My first computer was an Adam, and it was of the ColecoVision expansion port variety. From the moment it was announced, I eagerly and agonizingly awaited its release. I begged my parents to let me spend my meager $400.00 worth of savings bonds (I argued that the money wouldn’t exactly pay for college) on real-life personal computer. Fortunately, although sometimes much to their dismay, they relented.
I remember many nights spent writing code until daybreak when I was a kid. I had to learn to type in the dark without making any noise, and I even got busted once when I accidentally hit Print… BANG, BANG, BANG, oops…
That printer may have been loud, but it rocked at a time when teachers gave extra credit for “hand-typed” reports. Never a misspelled word. Math problems? - bring them on, I could code anything the 6th grade teacher could dish out. At the time, I didn’t know anyone else who had a computer - it was like my personal secret weapon.
I remember a feeling of pure ecstasy upon receiving my spanking new 5 1/4" floppy drive after 9 months of suffering with those brutal tapes (for my parents, stuff like computer parts were left to the realm of Christmas gifts). And again when I finally got the CP/M assembler. I even wrote my own menu driven DOS. I too lament the loss of the days when one could do that sort of stuff on their own (that being said, I’m not giving up my Mac and Xcode!).
There really is something to be said for having to learn to squeeze a lot of power out of a small amount of code. Until I got CP/M, I had a mere 25k (25 pages of code!) with which to work. Man, that 40k expansion card sure felt good. Can you say 120k - put that in your sock, Commodore 64! Sorry, just a little time-warp smack-talk…

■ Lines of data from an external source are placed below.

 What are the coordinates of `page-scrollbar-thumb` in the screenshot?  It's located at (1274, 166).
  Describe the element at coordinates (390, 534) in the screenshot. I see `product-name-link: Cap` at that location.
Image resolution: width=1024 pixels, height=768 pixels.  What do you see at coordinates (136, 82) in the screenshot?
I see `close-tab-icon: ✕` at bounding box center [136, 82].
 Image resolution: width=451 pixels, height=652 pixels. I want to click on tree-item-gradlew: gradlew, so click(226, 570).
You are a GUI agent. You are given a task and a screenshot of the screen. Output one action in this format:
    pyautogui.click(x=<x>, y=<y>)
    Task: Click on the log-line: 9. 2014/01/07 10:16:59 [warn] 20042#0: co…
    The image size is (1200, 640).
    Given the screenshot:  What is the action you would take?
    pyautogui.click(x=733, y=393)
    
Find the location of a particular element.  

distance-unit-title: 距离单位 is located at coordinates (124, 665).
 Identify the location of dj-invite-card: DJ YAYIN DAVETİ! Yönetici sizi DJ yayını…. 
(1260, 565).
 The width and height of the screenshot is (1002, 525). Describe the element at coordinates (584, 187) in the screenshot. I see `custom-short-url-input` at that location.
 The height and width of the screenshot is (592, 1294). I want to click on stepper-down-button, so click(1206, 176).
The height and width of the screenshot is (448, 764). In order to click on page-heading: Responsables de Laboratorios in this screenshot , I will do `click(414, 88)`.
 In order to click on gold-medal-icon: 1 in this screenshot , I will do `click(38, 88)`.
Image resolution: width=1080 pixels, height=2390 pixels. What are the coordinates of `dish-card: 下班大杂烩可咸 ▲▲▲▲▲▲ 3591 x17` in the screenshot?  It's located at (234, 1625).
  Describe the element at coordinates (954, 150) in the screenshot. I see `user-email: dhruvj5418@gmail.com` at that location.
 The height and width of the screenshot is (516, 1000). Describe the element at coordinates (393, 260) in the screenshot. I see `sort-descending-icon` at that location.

Even my Dad who had never touched a computer used that Adam for years. After I went to college (and got a Mac ;-), he put it together in the basement and did all of the accounting for his business with Calc. He did his checkbook, cash register, bookkeeping, tax forms, and even had a bowling secretary program. I couldn’t believe the day I went home to visit and saw it there - it was so easy to use that he didn’t even have to ask me anything about it. Well, he did ask if there was anything we could do about those damn tapes. Of course, I told him to go buy some 5 1/4" floppies and copy everything - twice… I think he went through a several floppy drives and tape drives before finally putting it to rest sometime around 1995. 12 years of somewhat faithful service for $400.00 - you just can’t beat that. Actually, I still have it and it works!